— Begin TEXT SHOWN —
ICYMI: Polar Signals at FOSDEM

Recap of the talks we gave at FOSDEM developer conference

ICYMI: Polar Signals at FOSDEM
February 10, 2026

We were just at FOSDEM and apart from technical discussions (thanks to everyone for great questions and discussions) and eating delicious waffles (turns out I was wrong that I don't like Belgian waffles) we had the opportunity to give four different talks across the Databases, Rust and eBPF devrooms. In case you weren't able to attend in person or just want to catch up on what we're working on this recap is for you.

In this session, I talked about the massive architectural shift our database underwent over the last year. We reached a point where legacy designs were limiting our scale—recovery times were in the tens of minutes, and operational costs were climbing. By leveraging modern open-source technologies like Vortex, DataFusion, and Delta Lake, we rebuilt a cloud-native database that dropped costs by 50% and improved query latency by 200%. I walked through the process of how we came to terms that our system wasn't working and moved from a disk-centric model to a truly distributed, high-performance system.
— End TEXT SHOWN —
— Begin MATERIAL PROVIDED —
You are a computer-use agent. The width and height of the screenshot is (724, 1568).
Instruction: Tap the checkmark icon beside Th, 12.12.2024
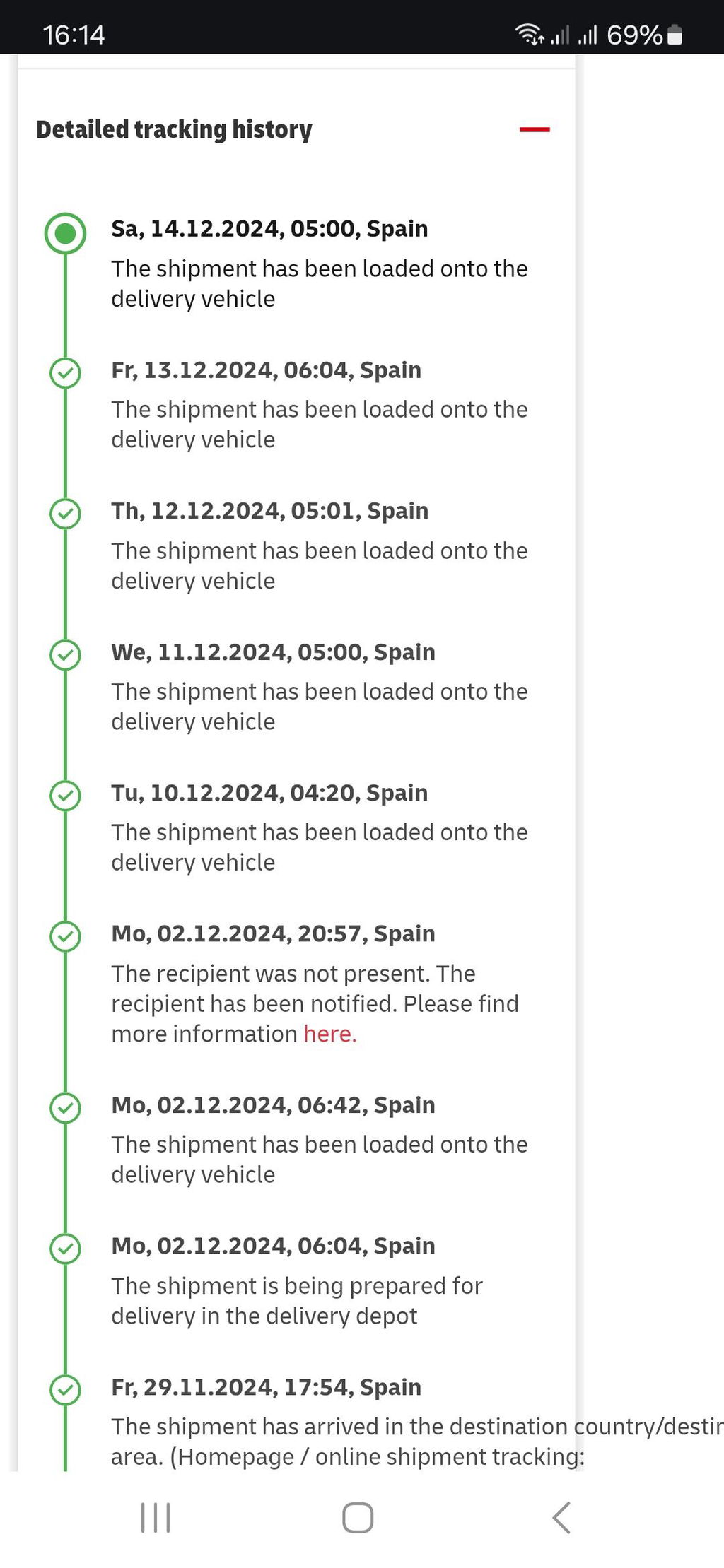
— End MATERIAL PROVIDED —
WHAT TO WORK ON: Set down, word for word, the part of the FOSDEM recap from "Recap of the" up to and including "is for you.".

SOLUTION TO THE PROBLEM:
Recap of the talks we gave at FOSDEM developer conference

ICYMI: Polar Signals at FOSDEM
February 10, 2026

We were just at FOSDEM and apart from technical discussions (thanks to everyone for great questions and discussions) and eating delicious waffles (turns out I was wrong that I don't like Belgian waffles) we had the opportunity to give four different talks across the Databases, Rust and eBPF devrooms. In case you weren't able to attend in person or just want to catch up on what we're working on this recap is for you.